Records for processing Start Marker
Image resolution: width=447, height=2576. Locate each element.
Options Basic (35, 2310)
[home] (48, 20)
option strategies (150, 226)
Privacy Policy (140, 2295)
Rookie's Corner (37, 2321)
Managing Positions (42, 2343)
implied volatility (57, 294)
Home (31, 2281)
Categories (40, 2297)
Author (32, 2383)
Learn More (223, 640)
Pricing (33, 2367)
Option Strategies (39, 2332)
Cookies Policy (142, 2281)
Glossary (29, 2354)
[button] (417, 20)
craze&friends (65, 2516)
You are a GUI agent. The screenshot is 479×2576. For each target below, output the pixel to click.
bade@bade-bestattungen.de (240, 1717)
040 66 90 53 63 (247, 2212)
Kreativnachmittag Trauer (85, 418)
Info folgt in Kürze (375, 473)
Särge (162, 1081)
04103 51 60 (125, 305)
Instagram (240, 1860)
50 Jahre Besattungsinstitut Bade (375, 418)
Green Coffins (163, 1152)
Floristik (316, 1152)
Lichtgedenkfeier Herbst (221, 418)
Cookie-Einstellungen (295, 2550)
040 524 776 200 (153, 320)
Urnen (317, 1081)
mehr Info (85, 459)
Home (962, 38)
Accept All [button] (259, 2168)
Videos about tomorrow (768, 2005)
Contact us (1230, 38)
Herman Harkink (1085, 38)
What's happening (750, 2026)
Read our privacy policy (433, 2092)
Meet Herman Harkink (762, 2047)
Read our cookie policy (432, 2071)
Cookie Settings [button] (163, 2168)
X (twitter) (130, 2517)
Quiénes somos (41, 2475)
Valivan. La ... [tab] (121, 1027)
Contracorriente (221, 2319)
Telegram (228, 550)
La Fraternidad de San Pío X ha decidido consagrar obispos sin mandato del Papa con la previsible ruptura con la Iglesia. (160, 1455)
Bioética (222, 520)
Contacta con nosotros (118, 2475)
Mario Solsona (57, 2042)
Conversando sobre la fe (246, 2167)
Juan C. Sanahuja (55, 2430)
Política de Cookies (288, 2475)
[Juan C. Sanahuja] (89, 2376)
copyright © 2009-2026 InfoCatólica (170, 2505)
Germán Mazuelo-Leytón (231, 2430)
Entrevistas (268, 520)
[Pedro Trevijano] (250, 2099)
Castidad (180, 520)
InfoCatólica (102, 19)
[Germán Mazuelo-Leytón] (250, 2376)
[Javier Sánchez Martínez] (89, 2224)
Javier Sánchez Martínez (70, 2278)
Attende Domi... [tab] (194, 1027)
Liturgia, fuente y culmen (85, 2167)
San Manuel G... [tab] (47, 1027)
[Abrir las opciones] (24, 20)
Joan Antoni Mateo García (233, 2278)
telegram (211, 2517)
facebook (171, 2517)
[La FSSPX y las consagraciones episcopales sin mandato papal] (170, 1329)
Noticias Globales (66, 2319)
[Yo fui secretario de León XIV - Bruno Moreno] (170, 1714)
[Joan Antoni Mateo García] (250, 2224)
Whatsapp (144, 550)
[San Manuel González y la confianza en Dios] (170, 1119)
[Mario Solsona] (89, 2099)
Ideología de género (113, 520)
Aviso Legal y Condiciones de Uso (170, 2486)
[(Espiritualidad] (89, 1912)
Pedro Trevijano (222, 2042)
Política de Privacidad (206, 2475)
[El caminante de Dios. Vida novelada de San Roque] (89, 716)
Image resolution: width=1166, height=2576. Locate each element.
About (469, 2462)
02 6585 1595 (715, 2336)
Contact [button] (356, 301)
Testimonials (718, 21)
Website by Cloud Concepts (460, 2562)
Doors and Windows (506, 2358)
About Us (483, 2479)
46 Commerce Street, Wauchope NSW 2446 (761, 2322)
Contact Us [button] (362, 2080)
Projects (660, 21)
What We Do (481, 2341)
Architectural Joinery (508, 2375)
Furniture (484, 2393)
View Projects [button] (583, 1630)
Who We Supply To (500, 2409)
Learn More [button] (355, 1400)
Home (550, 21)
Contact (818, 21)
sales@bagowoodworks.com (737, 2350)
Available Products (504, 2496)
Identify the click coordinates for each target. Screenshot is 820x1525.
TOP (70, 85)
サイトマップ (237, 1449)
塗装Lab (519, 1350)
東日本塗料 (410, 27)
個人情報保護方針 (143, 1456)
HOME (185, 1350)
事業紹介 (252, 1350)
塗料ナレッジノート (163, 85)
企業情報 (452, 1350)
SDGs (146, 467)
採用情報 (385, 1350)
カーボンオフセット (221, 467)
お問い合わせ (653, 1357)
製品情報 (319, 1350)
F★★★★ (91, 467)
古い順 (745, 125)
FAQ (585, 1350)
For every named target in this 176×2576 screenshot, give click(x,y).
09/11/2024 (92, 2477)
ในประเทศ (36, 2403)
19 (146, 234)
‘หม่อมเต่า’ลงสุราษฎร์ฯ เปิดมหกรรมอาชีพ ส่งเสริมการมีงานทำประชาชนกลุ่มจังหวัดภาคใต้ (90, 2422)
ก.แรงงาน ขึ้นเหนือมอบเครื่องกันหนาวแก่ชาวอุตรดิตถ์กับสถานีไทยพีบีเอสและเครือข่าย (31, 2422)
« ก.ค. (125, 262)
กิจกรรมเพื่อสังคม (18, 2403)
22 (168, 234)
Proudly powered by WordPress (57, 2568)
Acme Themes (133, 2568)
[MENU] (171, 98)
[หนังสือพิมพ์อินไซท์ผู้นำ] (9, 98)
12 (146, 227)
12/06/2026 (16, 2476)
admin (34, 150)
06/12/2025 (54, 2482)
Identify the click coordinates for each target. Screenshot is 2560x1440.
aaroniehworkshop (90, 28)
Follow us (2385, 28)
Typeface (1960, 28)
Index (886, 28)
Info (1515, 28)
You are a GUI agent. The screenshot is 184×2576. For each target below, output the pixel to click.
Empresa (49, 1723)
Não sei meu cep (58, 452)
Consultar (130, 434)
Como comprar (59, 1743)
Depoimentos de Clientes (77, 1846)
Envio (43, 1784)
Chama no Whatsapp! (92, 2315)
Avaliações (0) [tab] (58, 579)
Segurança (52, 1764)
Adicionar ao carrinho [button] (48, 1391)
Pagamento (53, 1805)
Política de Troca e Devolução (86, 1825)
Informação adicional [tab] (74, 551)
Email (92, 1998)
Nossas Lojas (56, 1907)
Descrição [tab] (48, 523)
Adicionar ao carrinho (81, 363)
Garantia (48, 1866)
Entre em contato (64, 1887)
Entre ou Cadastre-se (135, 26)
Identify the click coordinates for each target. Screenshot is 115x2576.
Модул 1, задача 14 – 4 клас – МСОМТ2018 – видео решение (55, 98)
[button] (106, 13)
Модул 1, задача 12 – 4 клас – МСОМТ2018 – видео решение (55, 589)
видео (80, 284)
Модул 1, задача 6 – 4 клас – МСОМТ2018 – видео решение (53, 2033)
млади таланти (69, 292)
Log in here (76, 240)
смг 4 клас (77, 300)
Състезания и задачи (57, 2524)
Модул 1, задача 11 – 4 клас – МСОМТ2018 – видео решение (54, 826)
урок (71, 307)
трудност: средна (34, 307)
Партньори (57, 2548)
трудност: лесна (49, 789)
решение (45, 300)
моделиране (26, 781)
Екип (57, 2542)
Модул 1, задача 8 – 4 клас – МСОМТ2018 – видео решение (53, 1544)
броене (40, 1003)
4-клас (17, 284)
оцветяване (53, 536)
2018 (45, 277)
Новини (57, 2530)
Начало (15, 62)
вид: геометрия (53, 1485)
Records for processing End Marker
Directions for this task
Give back the whole listing, word for word.

Solved exercise
Image resolution: width=447, height=2576. Locate each element.
Options Basic (35, 2310)
[home] (48, 20)
option strategies (150, 226)
Privacy Policy (140, 2295)
Rookie's Corner (37, 2321)
Managing Positions (42, 2343)
implied volatility (57, 294)
Home (31, 2281)
Categories (40, 2297)
Author (32, 2383)
Learn More (223, 640)
Pricing (33, 2367)
Option Strategies (39, 2332)
Cookies Policy (142, 2281)
Glossary (29, 2354)
[button] (417, 20)
craze&friends (65, 2516)
You are a GUI agent. The screenshot is 479×2576. For each target below, output the pixel to click.
bade@bade-bestattungen.de (240, 1717)
040 66 90 53 63 (247, 2212)
Kreativnachmittag Trauer (85, 418)
Info folgt in Kürze (375, 473)
Särge (162, 1081)
04103 51 60 (125, 305)
Instagram (240, 1860)
50 Jahre Besattungsinstitut Bade (375, 418)
Green Coffins (163, 1152)
Floristik (316, 1152)
Lichtgedenkfeier Herbst (221, 418)
Cookie-Einstellungen (295, 2550)
040 524 776 200 (153, 320)
Urnen (317, 1081)
mehr Info (85, 459)
Home (962, 38)
Accept All [button] (259, 2168)
Videos about tomorrow (768, 2005)
Contact us (1230, 38)
Herman Harkink (1085, 38)
What's happening (750, 2026)
Read our privacy policy (433, 2092)
Meet Herman Harkink (762, 2047)
Read our cookie policy (432, 2071)
Cookie Settings [button] (163, 2168)
X (twitter) (130, 2517)
Quiénes somos (41, 2475)
Valivan. La ... [tab] (121, 1027)
Contracorriente (221, 2319)
Telegram (228, 550)
La Fraternidad de San Pío X ha decidido consagrar obispos sin mandato del Papa con la previsible ruptura con la Iglesia. (160, 1455)
Bioética (222, 520)
Contacta con nosotros (118, 2475)
Mario Solsona (57, 2042)
Conversando sobre la fe (246, 2167)
Juan C. Sanahuja (55, 2430)
Política de Cookies (288, 2475)
[Juan C. Sanahuja] (89, 2376)
copyright © 2009-2026 InfoCatólica (170, 2505)
Germán Mazuelo-Leytón (231, 2430)
Entrevistas (268, 520)
[Pedro Trevijano] (250, 2099)
Castidad (180, 520)
InfoCatólica (102, 19)
[Germán Mazuelo-Leytón] (250, 2376)
[Javier Sánchez Martínez] (89, 2224)
Javier Sánchez Martínez (70, 2278)
Attende Domi... [tab] (194, 1027)
Liturgia, fuente y culmen (85, 2167)
San Manuel G... [tab] (47, 1027)
[Abrir las opciones] (24, 20)
Joan Antoni Mateo García (233, 2278)
telegram (211, 2517)
facebook (171, 2517)
[La FSSPX y las consagraciones episcopales sin mandato papal] (170, 1329)
Noticias Globales (66, 2319)
[Yo fui secretario de León XIV - Bruno Moreno] (170, 1714)
[Joan Antoni Mateo García] (250, 2224)
Whatsapp (144, 550)
[San Manuel González y la confianza en Dios] (170, 1119)
[Mario Solsona] (89, 2099)
Ideología de género (113, 520)
Aviso Legal y Condiciones de Uso (170, 2486)
[(Espiritualidad] (89, 1912)
Pedro Trevijano (222, 2042)
Política de Privacidad (206, 2475)
[El caminante de Dios. Vida novelada de San Roque] (89, 716)
Image resolution: width=1166, height=2576. Locate each element.
About (469, 2462)
02 6585 1595 (715, 2336)
Contact [button] (356, 301)
Testimonials (718, 21)
Website by Cloud Concepts (460, 2562)
Doors and Windows (506, 2358)
About Us (483, 2479)
46 Commerce Street, Wauchope NSW 2446 (761, 2322)
Contact Us [button] (362, 2080)
Projects (660, 21)
What We Do (481, 2341)
Architectural Joinery (508, 2375)
Furniture (484, 2393)
View Projects [button] (583, 1630)
Who We Supply To (500, 2409)
Learn More [button] (355, 1400)
Home (550, 21)
Contact (818, 21)
sales@bagowoodworks.com (737, 2350)
Available Products (504, 2496)
Identify the click coordinates for each target. Screenshot is 820x1525.
TOP (70, 85)
サイトマップ (237, 1449)
塗装Lab (519, 1350)
東日本塗料 (410, 27)
個人情報保護方針 (143, 1456)
HOME (185, 1350)
事業紹介 (252, 1350)
塗料ナレッジノート (163, 85)
企業情報 (452, 1350)
SDGs (146, 467)
採用情報 (385, 1350)
カーボンオフセット (221, 467)
お問い合わせ (653, 1357)
製品情報 (319, 1350)
F★★★★ (91, 467)
古い順 (745, 125)
FAQ (585, 1350)
For every named target in this 176×2576 screenshot, give click(x,y).
09/11/2024 (92, 2477)
ในประเทศ (36, 2403)
19 (146, 234)
‘หม่อมเต่า’ลงสุราษฎร์ฯ เปิดมหกรรมอาชีพ ส่งเสริมการมีงานทำประชาชนกลุ่มจังหวัดภาคใต้ (90, 2422)
ก.แรงงาน ขึ้นเหนือมอบเครื่องกันหนาวแก่ชาวอุตรดิตถ์กับสถานีไทยพีบีเอสและเครือข่าย (31, 2422)
« ก.ค. (125, 262)
กิจกรรมเพื่อสังคม (18, 2403)
22 (168, 234)
Proudly powered by WordPress (57, 2568)
Acme Themes (133, 2568)
[MENU] (171, 98)
[หนังสือพิมพ์อินไซท์ผู้นำ] (9, 98)
12 (146, 227)
12/06/2026 (16, 2476)
admin (34, 150)
06/12/2025 (54, 2482)
Identify the click coordinates for each target. Screenshot is 2560x1440.
aaroniehworkshop (90, 28)
Follow us (2385, 28)
Typeface (1960, 28)
Index (886, 28)
Info (1515, 28)
You are a GUI agent. The screenshot is 184×2576. For each target below, output the pixel to click.
Empresa (49, 1723)
Não sei meu cep (58, 452)
Consultar (130, 434)
Como comprar (59, 1743)
Depoimentos de Clientes (77, 1846)
Envio (43, 1784)
Chama no Whatsapp! (92, 2315)
Avaliações (0) [tab] (58, 579)
Segurança (52, 1764)
Adicionar ao carrinho [button] (48, 1391)
Pagamento (53, 1805)
Política de Troca e Devolução (86, 1825)
Informação adicional [tab] (74, 551)
Email (92, 1998)
Nossas Lojas (56, 1907)
Descrição [tab] (48, 523)
Adicionar ao carrinho (81, 363)
Garantia (48, 1866)
Entre em contato (64, 1887)
Entre ou Cadastre-se (135, 26)
Identify the click coordinates for each target. Screenshot is 115x2576.
Модул 1, задача 14 – 4 клас – МСОМТ2018 – видео решение (55, 98)
[button] (106, 13)
Модул 1, задача 12 – 4 клас – МСОМТ2018 – видео решение (55, 589)
видео (80, 284)
Модул 1, задача 6 – 4 клас – МСОМТ2018 – видео решение (53, 2033)
млади таланти (69, 292)
Log in here (76, 240)
смг 4 клас (77, 300)
Състезания и задачи (57, 2524)
Модул 1, задача 11 – 4 клас – МСОМТ2018 – видео решение (54, 826)
урок (71, 307)
трудност: средна (34, 307)
Партньори (57, 2548)
трудност: лесна (49, 789)
решение (45, 300)
моделиране (26, 781)
Екип (57, 2542)
Модул 1, задача 8 – 4 клас – МСОМТ2018 – видео решение (53, 1544)
броене (40, 1003)
4-клас (17, 284)
оцветяване (53, 536)
2018 (45, 277)
Новини (57, 2530)
Начало (15, 62)
вид: геометрия (53, 1485)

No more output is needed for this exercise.